▸ WORKING DATA
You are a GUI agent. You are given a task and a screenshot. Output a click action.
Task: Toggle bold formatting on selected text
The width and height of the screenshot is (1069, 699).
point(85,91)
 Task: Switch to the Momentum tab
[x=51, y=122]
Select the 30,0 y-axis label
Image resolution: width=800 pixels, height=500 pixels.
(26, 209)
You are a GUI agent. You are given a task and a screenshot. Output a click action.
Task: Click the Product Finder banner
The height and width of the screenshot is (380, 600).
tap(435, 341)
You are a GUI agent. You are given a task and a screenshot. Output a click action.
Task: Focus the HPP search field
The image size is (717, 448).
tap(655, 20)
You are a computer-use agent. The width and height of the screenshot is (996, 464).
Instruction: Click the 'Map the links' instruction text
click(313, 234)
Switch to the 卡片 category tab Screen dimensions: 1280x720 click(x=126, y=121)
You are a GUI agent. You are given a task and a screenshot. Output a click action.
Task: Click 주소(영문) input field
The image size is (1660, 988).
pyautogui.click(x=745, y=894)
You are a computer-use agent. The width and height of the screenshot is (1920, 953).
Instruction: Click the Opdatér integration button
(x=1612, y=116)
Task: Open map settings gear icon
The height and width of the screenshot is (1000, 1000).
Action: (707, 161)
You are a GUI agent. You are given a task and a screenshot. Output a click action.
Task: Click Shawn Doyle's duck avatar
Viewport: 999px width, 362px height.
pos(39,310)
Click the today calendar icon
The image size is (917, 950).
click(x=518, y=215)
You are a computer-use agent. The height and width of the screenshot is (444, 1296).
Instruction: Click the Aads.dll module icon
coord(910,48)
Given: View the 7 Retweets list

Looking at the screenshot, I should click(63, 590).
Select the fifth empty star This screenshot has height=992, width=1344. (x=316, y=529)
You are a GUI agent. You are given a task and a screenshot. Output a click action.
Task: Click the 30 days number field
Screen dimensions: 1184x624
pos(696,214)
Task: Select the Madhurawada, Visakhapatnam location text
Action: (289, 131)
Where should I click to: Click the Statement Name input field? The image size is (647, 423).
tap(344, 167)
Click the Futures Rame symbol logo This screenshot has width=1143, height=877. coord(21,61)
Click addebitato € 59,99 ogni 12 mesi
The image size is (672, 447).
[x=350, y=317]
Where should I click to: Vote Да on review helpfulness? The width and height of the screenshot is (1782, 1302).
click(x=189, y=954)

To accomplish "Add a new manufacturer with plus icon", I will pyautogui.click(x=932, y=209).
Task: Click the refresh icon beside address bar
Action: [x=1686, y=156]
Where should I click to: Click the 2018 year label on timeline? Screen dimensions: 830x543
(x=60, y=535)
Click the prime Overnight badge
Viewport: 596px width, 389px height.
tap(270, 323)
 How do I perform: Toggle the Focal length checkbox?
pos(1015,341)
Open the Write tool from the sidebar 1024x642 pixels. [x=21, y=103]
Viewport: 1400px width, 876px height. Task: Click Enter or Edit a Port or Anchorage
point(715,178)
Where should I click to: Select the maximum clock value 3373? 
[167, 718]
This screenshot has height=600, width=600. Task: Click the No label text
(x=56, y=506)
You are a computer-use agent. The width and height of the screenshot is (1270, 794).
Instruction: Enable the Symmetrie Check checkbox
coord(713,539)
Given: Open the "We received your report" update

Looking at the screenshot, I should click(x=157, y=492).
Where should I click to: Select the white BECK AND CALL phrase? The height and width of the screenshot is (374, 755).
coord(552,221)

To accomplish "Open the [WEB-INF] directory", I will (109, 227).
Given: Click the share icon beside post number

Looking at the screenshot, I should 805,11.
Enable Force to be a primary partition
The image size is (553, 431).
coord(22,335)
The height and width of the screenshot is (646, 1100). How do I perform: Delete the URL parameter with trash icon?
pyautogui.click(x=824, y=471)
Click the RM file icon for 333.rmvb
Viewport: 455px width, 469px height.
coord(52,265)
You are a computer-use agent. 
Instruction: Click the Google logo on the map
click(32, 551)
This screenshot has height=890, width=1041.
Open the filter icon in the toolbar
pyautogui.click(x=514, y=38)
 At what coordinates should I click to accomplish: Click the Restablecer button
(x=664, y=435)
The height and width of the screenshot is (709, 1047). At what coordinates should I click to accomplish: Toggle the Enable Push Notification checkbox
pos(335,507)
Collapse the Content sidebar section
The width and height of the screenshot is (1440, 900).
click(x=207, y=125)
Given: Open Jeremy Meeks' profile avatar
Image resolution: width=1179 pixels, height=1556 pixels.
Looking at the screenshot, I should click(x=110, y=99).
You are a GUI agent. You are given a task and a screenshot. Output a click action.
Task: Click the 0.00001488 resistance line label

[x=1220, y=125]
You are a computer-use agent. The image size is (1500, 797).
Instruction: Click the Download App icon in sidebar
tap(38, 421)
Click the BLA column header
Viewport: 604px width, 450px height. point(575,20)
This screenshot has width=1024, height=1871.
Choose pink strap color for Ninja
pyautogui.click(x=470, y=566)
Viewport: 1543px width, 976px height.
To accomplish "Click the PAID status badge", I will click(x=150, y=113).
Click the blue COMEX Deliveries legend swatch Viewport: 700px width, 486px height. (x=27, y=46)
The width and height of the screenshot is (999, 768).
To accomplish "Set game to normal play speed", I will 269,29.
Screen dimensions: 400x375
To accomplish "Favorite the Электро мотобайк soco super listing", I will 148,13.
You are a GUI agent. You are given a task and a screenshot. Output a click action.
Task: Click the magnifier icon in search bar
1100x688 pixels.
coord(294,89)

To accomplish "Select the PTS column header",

▸ ACTIVITY
Your answer should be every line above that contains the word "avatar".

▸ SOLUTION TO THIS TASK
Task: Click Shawn Doyle's duck avatar
Given: Open Jeremy Meeks' profile avatar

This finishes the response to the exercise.